ISLAMABAD, Pakistan (AP) — A senior U.S. envoy who said Pakistan’s democratic process had been “derailed” carried a stern warning Friday to President Gen. Pervez Musharraf from the Bush administration to end emergency rule.

In an apparent move to blunt criticism from Musharraf’s key foreign backer, authorities freed opposition leaders including Benazir Bhutto as well as a U.N. human rights expert and let two independent news channels back on air.

But the general also pressed on with disputed plans for January elections, swearing in an interim government led by a loyalist charged with preparing Pakistan for the vote and defending his record during the eight years since he seized power in a coup.

“I take pride in the fact that, being a man in uniform, I have actually introduced the essence of democracy in Pakistan, whether anyone believes it or not,” a solemn-looking Musharraf said after the low-key ceremony at the presidential palace.

Full article here.


… William Shakespeare, Henry VI, Part II … or was it Pervez Musharraf?

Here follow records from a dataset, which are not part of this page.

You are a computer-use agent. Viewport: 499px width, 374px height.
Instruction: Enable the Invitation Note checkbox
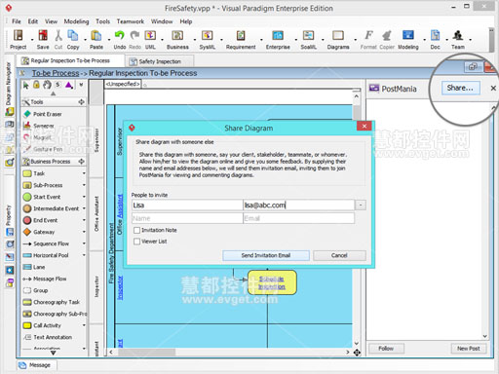click(x=137, y=230)
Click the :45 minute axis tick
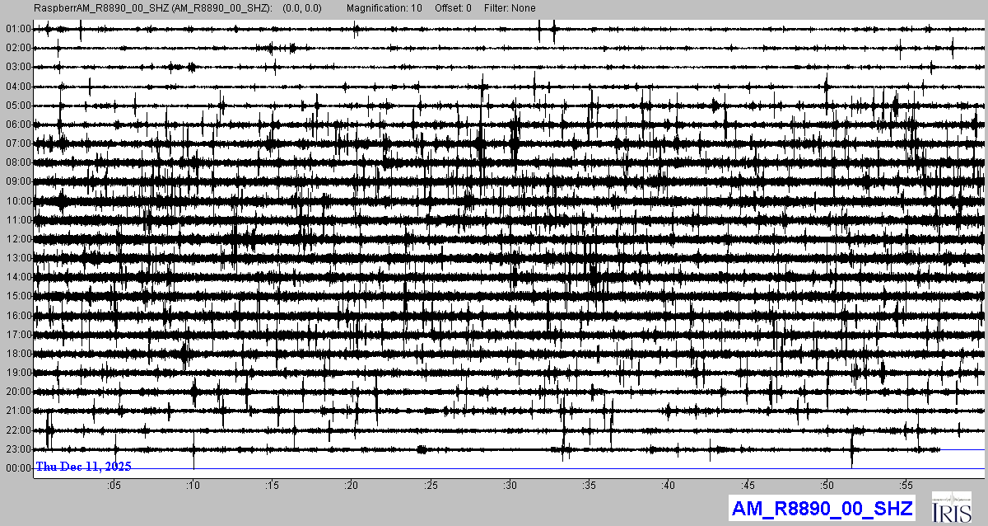 coord(748,485)
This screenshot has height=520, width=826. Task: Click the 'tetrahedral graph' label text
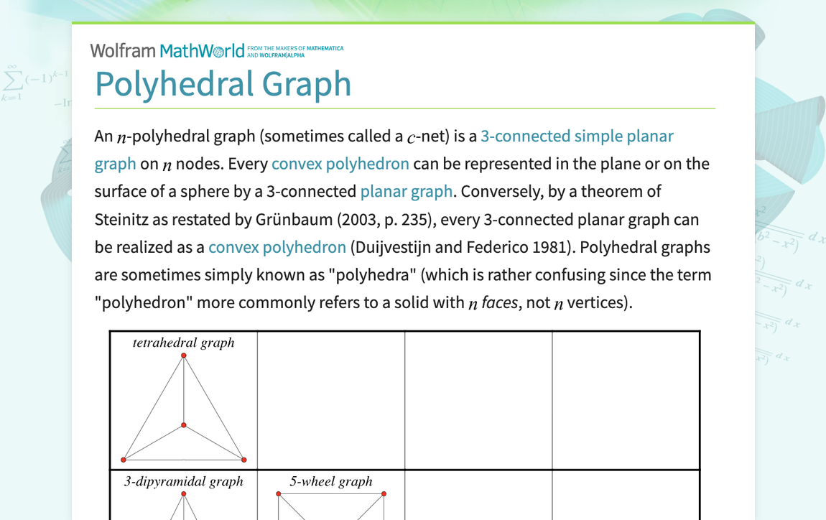(x=184, y=343)
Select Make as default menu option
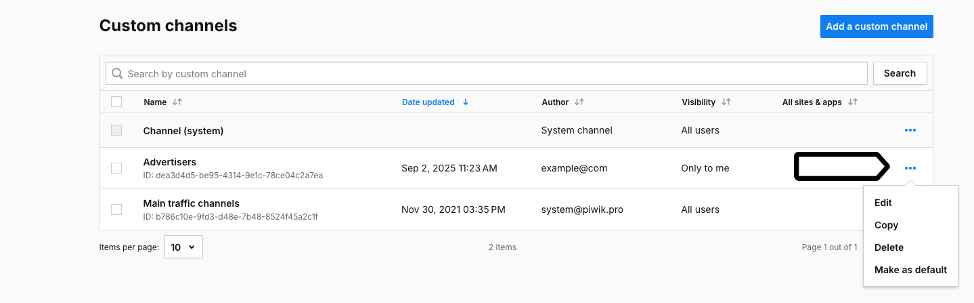Viewport: 974px width, 303px height. (910, 270)
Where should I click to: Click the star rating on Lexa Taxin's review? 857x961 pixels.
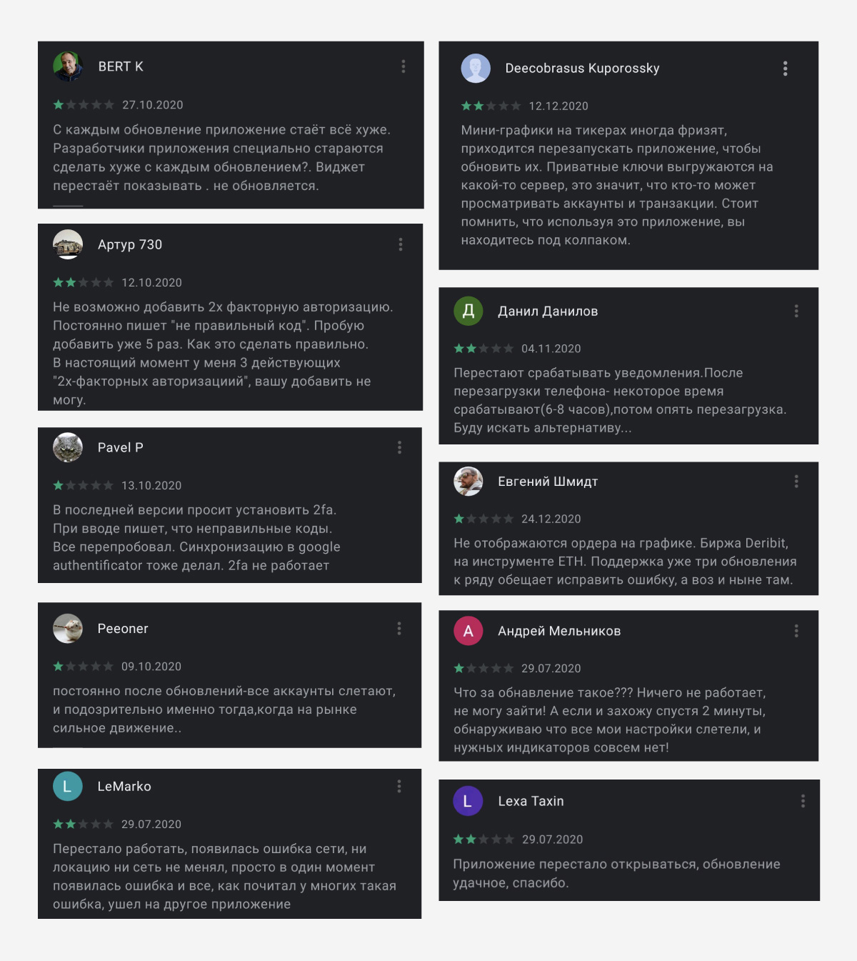click(x=483, y=840)
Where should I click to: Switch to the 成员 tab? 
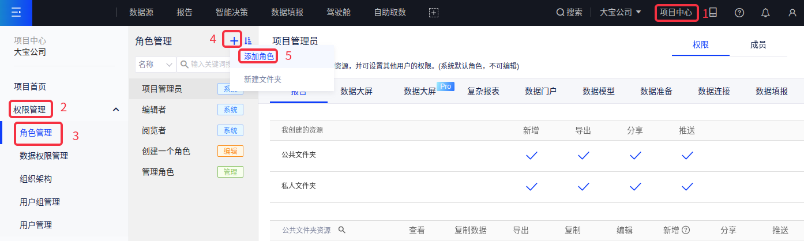coord(758,44)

ISLAMABAD, Pakistan, Nov. 6 — In a telephone address to lawyers in Pakistan’s capital, the ousted chief justice of the Supreme Court urged the lawyers today to continue to defy the state of emergency imposed by the president, Gen. Pervez Musharraf. In the second day of protests, police arrested 50 lawyers in the eastern city of Lahore and clashes broke out between hundreds of lawyers and Pakistani police in Multan.

“The lawyers should convey my message to the people to rise up and restore the constitution,” the chief justice Iftikhar Muhammad Chaudhry, told dozens of lawyers before his cellular phone line was cut. “I am under arrest now, but soon I will also join you in your struggle.”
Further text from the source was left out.